ESTADOS E MUNICÍPIOS
Outro argumento apresentado foi o de que haveria “ofensa à autonomia de Estados e Municípios”, que não poderiam ser obrigados pela União a arcar com o ônus da instituição do piso salarial.
“Quanto à inconstitucionalidade por ofensa à autonomia dos entes federativos, basta lembrar não só o precedente firmado por este STF na ADI nº 4.167, mas também o próprio precedente da ADI nº. 5.241, ambas já referidas, para se reconhecer que não há ofensa à autonomia dos entes. Trata-se antes, tal como nesses precedentes, do reconhecimento de um direito fundamental social a uma categoria que presta relevante serviço público”.

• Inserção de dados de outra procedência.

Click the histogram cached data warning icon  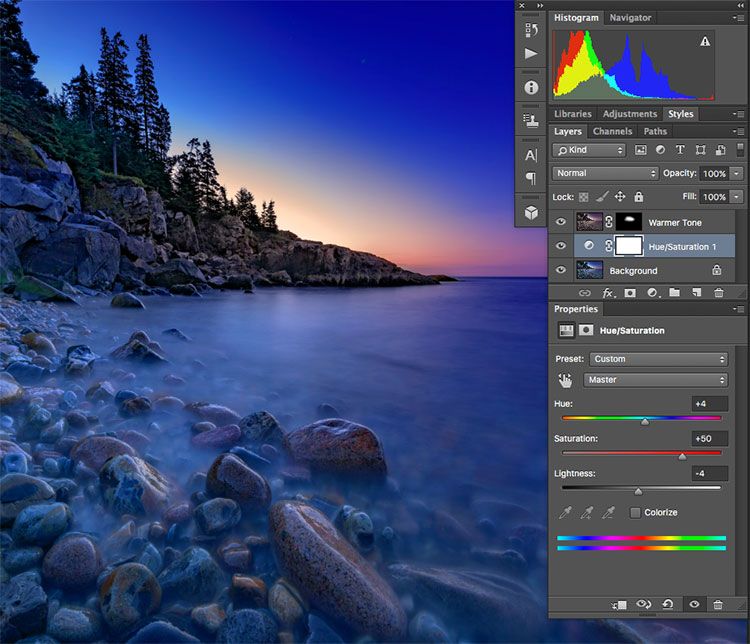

“De fato, nas ADIs nºs 4.167 e 5.241, considerou-se não haver nenhuma violação ao pacto federativo, por se tratar de legislação que dá concretude direta ao art. 7º, V, da Constituição da República, regulando, ainda, a política educacional. É dizer, o Supremo Tribunal Federal nunca considerou que a prévia vigência de norma específica sobre piso salarial é requisito de constitucionalidade formal de leis reguladoras e minudenciadoras deste mesmo piso. Tem a União, portanto, iniciativa legislativa plena para legislar sobre o tema, como de resto tem para instituir política de salário mínimo”.

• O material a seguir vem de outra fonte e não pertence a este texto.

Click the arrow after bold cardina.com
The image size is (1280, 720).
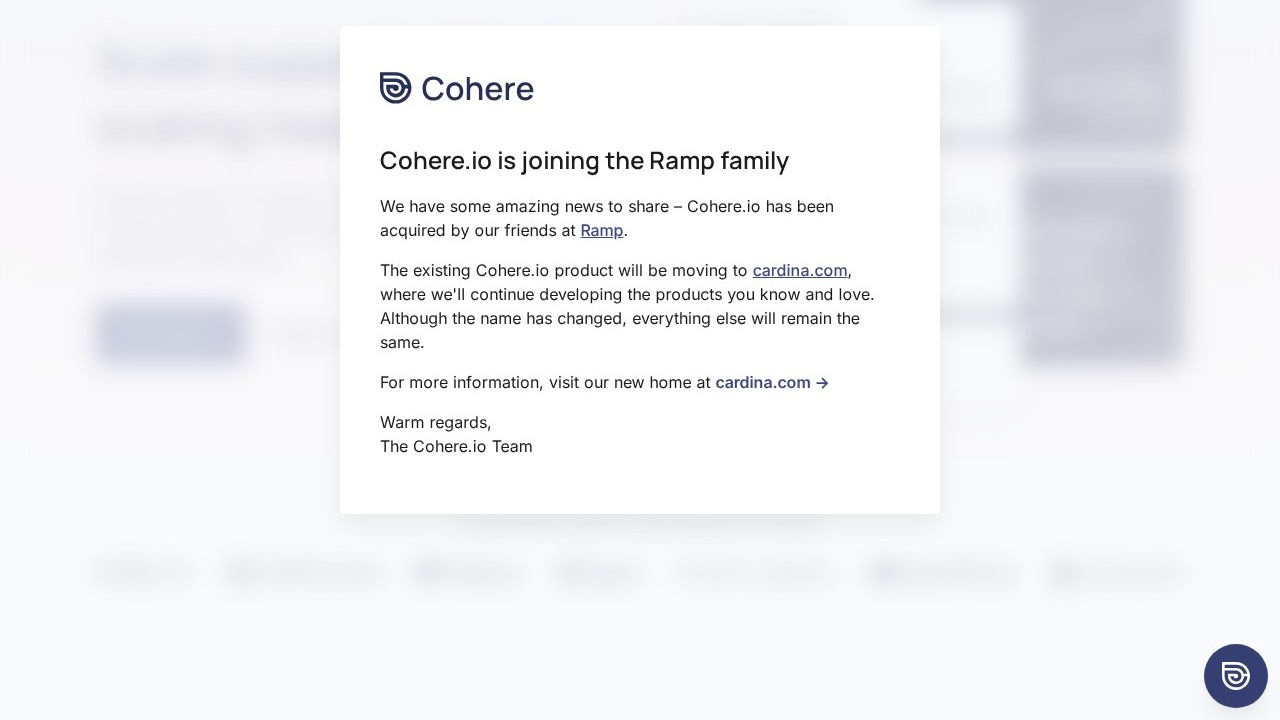click(822, 383)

“CONSEQUÊNCIAS ECONÔMICAS”
O terceiro e último argumento respondido pelo ministro rebateu a alegações de que “a medida seria eleitoreira e não teria levado em conta as graves consequências econômicas possíveis”.
“Por fim, considero, com a devida vênia, pouco plausíveis os argumentos que apontam para uma inconstitucionalidade material. Não porque não se deve ter cuidado com os impactos e consequências das decisões públicas, mas porque não houve qualquer violação das normas constitucionais”.

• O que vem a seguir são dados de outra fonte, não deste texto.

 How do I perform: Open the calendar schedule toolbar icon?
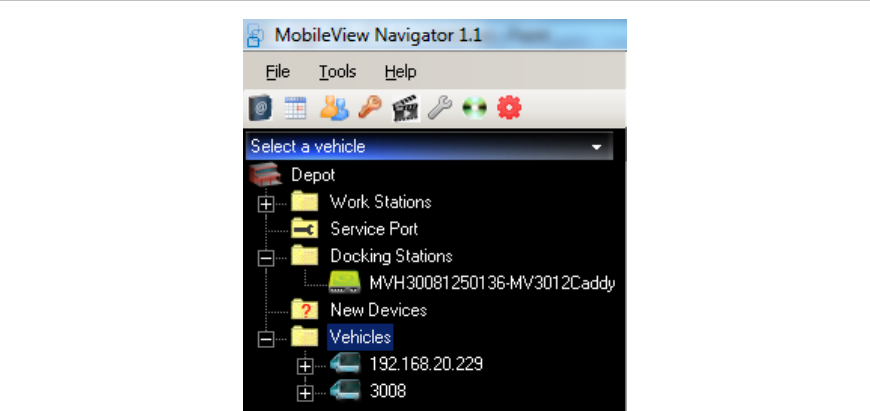point(294,108)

“As informações trazidas pelas Casas do Congresso Nacional indicam que, ao contrário do que alega a Confederação Nacional de Saúde, o Legislativo levou em conta os possíveis impactos que a medida poderia implicar. Se há outros dados ou outros elementos que deveriam ter sido levados em conta, essa não é matéria que deva ser submetida à juízo de delibação, porque demanda instrução processual apta a, de forma completa, espancar qualquer dúvida sobre a suficiência de informações”.
“Não se pode presumir, em sede de controle de constitucionalidade, que as informações trazidas por apenas uma das partes interessadas no processo legislativo sirva para diminuir a presunção de plena constitucionalidade das manifestações congressuais”.
“Além disso, se, de um lado, é certo que a preocupação em reduzir o desemprego deve ser vista como um objetivo nacional, de outro, as manifestações nestes autos de diversas entidades representativas dos trabalhadores parece apontar que também essa preocupação foi levada em conta quando da elaboração da lei”.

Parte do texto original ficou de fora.